EXERCISE TASK. Return each line of the records that contains the string "icon", treating uppercase and lowercase as different.

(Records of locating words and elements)
____
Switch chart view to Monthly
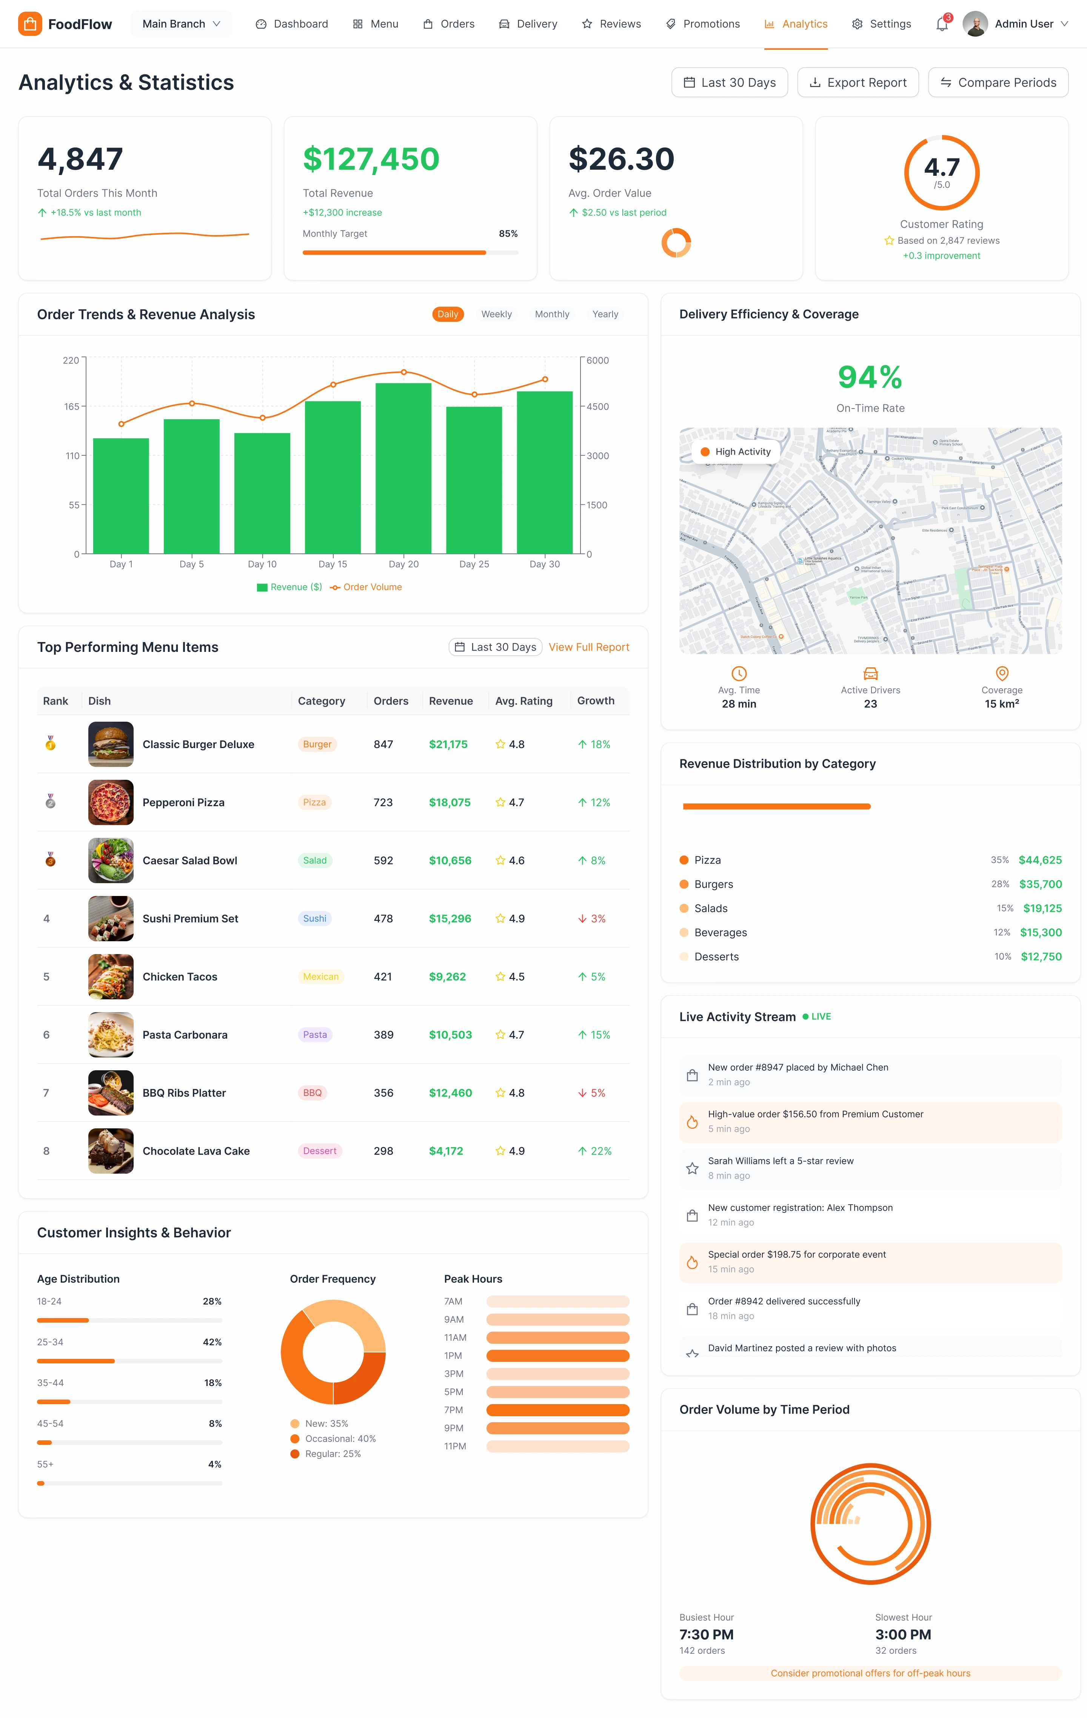Viewport: 1087px width, 1718px height. tap(552, 315)
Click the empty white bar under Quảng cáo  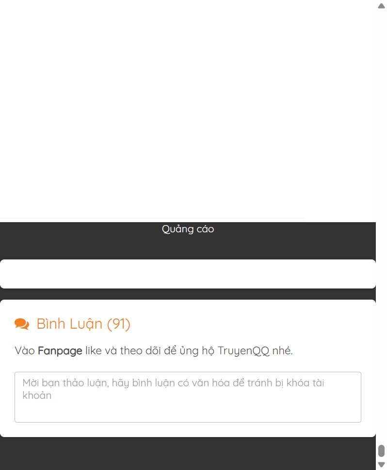pos(188,274)
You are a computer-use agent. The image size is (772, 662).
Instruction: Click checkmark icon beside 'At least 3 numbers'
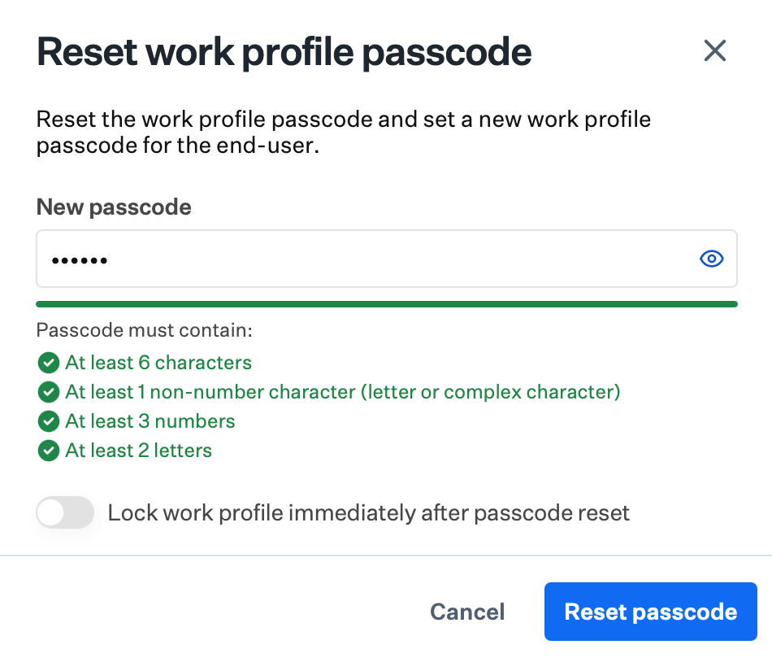[x=49, y=421]
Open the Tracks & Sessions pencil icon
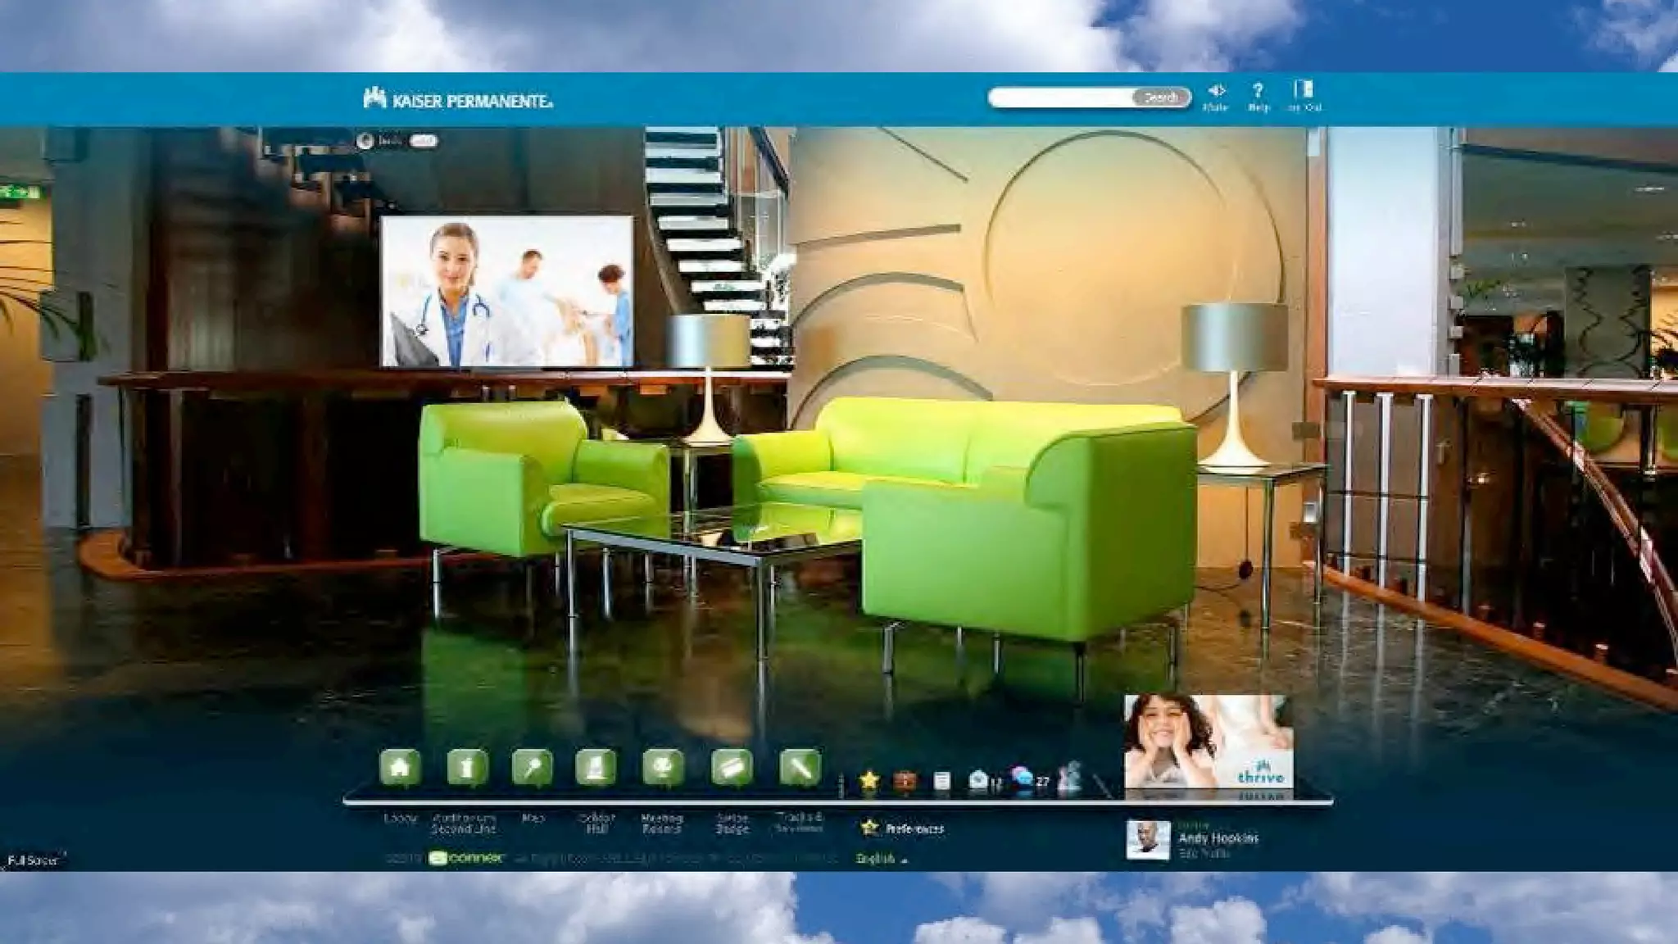 800,768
____
EXERCISE RESULT.
Instruction: Click checkmark icon beside 'At least 3 numbers'
Open the Tracks & Sessions pencil icon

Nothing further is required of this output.